Também não sabem que os alertas conservadores da ata do
Copom (Comitê de Política Monetária do BC) fizeram
os juros futuros (projetados para março do ano que vem) subirem
0,5 ponto percentual. Como, na prática, são essas taxas
que impactam o custo dos empréstimos concedidos pelos bancos,
pelas financeiras e pelo varejo no curto prazo, essa foi uma das formas
escolhidas pelo Banco Central para atingir o público das compras
a crédito.
Com isso, agora, o Ministério da Fazenda estuda medidas para tentar
desacelerar o ritmo de concessão dos financiamentos no país.

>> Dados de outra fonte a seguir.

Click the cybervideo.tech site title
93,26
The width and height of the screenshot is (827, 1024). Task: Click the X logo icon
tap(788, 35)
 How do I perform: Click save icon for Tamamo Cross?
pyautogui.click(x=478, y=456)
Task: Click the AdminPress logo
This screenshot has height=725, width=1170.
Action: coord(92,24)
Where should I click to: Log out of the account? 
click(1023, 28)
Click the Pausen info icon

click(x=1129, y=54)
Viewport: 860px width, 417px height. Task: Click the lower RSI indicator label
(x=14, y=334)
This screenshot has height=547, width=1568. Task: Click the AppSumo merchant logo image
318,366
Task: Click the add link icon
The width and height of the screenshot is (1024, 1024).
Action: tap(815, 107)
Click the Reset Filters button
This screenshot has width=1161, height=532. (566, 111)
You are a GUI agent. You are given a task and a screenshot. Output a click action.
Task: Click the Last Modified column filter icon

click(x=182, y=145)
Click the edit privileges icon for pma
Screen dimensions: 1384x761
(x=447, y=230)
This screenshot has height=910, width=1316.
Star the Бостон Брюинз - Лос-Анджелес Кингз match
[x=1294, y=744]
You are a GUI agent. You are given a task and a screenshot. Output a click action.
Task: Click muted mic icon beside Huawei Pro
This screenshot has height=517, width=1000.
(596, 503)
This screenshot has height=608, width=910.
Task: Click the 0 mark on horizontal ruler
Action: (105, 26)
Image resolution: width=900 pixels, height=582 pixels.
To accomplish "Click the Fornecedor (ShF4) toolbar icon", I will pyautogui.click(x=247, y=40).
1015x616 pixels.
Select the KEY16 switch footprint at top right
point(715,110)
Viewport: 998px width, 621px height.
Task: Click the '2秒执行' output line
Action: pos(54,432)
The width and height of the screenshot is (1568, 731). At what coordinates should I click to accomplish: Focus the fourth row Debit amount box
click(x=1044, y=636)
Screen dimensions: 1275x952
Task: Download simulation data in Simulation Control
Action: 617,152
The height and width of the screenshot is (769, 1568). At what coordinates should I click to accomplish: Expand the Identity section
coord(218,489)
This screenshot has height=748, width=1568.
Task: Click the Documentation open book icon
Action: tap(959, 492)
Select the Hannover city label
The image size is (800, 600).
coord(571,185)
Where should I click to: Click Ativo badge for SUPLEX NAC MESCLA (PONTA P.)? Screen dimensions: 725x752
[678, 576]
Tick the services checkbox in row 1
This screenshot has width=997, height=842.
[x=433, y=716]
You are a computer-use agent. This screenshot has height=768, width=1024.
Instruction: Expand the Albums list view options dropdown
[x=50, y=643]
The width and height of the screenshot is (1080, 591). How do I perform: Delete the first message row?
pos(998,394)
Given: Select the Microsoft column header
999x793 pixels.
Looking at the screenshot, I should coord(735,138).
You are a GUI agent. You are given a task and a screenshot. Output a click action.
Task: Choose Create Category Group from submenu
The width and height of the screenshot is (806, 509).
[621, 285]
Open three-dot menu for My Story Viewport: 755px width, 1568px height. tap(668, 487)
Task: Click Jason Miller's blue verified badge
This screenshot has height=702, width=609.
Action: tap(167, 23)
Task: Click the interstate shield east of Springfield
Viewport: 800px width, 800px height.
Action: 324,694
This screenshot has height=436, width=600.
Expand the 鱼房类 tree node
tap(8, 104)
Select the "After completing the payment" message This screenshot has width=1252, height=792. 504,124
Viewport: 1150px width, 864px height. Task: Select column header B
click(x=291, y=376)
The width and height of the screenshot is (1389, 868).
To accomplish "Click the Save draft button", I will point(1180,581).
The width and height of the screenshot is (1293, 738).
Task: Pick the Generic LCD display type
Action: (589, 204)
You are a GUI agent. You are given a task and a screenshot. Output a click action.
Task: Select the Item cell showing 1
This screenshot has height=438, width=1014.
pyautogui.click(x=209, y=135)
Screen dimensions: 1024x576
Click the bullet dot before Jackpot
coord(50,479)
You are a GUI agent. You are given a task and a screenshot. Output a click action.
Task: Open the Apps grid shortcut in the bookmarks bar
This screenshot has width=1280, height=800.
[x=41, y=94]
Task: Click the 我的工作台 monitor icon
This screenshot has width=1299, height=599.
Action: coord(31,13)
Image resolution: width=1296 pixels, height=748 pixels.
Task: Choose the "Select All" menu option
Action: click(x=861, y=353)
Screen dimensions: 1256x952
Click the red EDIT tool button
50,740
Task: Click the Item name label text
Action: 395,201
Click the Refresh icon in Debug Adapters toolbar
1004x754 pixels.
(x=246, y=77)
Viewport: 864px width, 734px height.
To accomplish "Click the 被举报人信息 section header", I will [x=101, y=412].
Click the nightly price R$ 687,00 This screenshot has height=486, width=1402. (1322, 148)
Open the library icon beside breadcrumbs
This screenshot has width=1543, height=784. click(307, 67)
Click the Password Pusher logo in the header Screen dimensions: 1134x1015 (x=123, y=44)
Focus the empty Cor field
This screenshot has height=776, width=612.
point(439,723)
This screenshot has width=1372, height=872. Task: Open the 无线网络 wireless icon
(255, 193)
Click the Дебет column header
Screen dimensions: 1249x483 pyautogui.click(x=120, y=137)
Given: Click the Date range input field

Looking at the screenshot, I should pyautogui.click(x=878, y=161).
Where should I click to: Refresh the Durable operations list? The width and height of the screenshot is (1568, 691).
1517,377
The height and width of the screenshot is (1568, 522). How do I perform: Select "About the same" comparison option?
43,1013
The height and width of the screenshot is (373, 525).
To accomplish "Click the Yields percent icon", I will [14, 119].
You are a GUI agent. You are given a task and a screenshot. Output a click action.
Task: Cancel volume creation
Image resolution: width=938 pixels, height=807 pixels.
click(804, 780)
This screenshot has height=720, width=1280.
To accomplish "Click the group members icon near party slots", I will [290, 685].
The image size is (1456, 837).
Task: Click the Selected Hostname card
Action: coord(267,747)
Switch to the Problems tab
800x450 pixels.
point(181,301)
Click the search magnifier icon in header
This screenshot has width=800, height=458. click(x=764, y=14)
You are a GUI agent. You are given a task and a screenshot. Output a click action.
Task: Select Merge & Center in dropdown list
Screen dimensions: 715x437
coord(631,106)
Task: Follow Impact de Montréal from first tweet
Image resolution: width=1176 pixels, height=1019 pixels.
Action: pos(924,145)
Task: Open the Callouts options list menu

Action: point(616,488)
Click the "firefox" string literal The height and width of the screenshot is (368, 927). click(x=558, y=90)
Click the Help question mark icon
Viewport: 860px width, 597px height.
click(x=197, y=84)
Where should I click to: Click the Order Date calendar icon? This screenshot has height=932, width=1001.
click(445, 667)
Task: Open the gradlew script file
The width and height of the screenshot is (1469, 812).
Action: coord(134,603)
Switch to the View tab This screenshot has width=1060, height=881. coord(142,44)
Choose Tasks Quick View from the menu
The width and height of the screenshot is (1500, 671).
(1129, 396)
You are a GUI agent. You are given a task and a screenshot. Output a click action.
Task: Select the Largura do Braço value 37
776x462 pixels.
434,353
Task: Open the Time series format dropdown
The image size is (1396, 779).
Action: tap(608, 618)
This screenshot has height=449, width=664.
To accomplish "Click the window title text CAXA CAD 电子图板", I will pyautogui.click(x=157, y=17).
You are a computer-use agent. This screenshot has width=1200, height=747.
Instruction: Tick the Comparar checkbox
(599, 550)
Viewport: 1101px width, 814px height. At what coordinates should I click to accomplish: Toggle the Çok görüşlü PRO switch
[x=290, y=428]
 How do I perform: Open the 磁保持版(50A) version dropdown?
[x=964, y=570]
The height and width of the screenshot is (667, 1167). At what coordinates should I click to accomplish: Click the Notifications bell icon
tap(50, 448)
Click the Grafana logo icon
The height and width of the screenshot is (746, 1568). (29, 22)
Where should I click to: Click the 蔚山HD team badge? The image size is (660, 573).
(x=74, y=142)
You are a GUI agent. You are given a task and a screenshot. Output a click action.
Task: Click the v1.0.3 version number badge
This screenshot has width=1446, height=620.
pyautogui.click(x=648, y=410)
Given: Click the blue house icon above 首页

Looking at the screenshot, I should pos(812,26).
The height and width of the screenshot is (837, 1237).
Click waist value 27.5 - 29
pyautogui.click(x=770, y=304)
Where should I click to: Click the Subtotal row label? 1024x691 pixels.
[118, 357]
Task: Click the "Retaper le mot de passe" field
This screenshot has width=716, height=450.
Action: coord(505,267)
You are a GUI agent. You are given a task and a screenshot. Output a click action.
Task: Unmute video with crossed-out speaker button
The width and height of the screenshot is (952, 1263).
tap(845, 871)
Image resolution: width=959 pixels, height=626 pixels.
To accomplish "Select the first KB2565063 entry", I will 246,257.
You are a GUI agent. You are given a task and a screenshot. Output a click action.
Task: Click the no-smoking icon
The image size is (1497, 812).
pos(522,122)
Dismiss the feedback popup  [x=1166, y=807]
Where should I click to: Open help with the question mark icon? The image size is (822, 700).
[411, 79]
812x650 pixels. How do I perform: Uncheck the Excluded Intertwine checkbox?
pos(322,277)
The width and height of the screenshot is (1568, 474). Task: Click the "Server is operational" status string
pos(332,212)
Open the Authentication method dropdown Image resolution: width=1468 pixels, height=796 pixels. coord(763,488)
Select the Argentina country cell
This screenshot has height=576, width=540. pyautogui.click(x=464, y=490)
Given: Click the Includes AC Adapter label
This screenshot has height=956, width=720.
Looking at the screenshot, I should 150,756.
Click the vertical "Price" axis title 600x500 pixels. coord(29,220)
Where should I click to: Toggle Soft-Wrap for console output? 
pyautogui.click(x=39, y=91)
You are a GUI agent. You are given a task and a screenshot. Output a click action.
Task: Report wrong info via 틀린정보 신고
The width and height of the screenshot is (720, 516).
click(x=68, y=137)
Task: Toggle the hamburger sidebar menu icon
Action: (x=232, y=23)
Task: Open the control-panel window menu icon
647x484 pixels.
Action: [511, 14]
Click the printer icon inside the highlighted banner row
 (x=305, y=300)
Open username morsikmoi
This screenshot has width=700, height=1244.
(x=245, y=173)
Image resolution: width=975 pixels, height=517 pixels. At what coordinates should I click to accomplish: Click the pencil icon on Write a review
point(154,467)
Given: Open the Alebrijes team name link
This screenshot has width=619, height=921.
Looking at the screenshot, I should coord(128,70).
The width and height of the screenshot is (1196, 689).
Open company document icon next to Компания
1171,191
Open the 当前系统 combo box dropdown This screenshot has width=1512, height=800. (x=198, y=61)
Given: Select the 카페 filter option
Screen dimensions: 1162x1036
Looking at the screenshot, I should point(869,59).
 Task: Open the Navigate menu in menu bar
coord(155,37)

E o foco das propostas em discussão atingirá, sobretudo,
as classes de menor renda, já que a idéia é diminuir
o número de prestações oferecidas pelos bancos e
instituições de crédito.
De olho nas parcelas
A matemática desses consumidores é bem simples. "Na
verdade, a gente olha o valor do bem no Ponto Frio, nas Casas Bahia e
em outras lojas e faz a comparação para ver quem oferece
mais vantagem, a melhor prestação", diz Altiva Fernandes
de Souza. "Não compro em qualquer lugar. Olho a qualidade,
o preço à vista e quanto fica a parcela no cartão.
Faço, no máximo, em dez vezes", diz Gorete dos Santos.
Para essa população, juros são calculados em reais,
equivalem à diferença entre o total das parcelas que serão
pagas e o preço à vista da mercadoria e são toleráveis
desde que, no final das contas, o valor desembolsado não ultrapasse
o dobro do preço à vista. A regra, no entanto, é flexível
e pode não ser aplicada a bens mais caros como geladeiras ou aquele
sofá dos sonhos.
De acordo com dados obtidos em instituições de crédito
para baixa renda, mais de 70% dessas pessoas concordam com Altiva e Gorete.
O que conta na hora de fazer o crediário é o valor e a
quantidade de parcelas. Menos de 10% dizem se incomodar com o percentual
de taxa de juros.
Novo mercado
Como é um mercado novo, em que os próprios bancos estão
aprendendo a trabalhar, é difícil obter estatísticas
exatas. Quem as tem guarda a sete chaves porque elas são consideradas
informações estratégicas num mercado intensamente
disputado.
" Há um grande mercado a explorar. As classes de maior renda já estão
bem assistidas. É preciso desenvolver produtos de crédito para
baixa renda", afirma Gilberto Salomão, diretor-geral do Lemon Bank,
instituição lançada em 2002 voltada para pessoas com menor
renda familiar.
O desafio? "Ter modelos que asseguram baixa inadimplência.
Hoje, ela está dois pontos acima da média do sistema",
completa Salomão. Criado para emprestar para pessoas que nunca
tiveram conta bancária, não têm uma renda constante
e cujo histórico de crédito é desconhecido do sistema
financeiro, o BPB (Banco Popular do Brasil), vinculado ao Banco do Brasil,
chegou a registrar atrasos em mais de 30% de suas operações.
Foi reformulado, reduziu a inadimplência para 20% e, agora, luta
para deixar essa taxa em um dígito e sair do prejuízo. "Essa é uma
população que não tem sensibilidade à taxa
de juros porque está começando a consumir agora. Com o
aumento do crédito e da concorrência, isso deverá pesar
mais. Estamos ainda na primeira fase", afirma Robson Rocha, presidente
do BPB.
Na avaliação dele, essas pessoas representam um mercado
bilionário de consumo, e o setor financeiro já percebeu.
Por isso, é natural que o BC esteja preocupado com o crescimento
dessa massa de crédito.
Para Haroldo Torres, diretor do instituto de pesquisa Data Popular, como
o nível de escolaridade no Brasil é baixo, a educação
financeira deverá demorar mais tempo para surtir o efeito desejado
pelo Banco Central. "Não é simples para essas pessoas.
Discutir juros em percentual ao ano não faz parte da vida delas."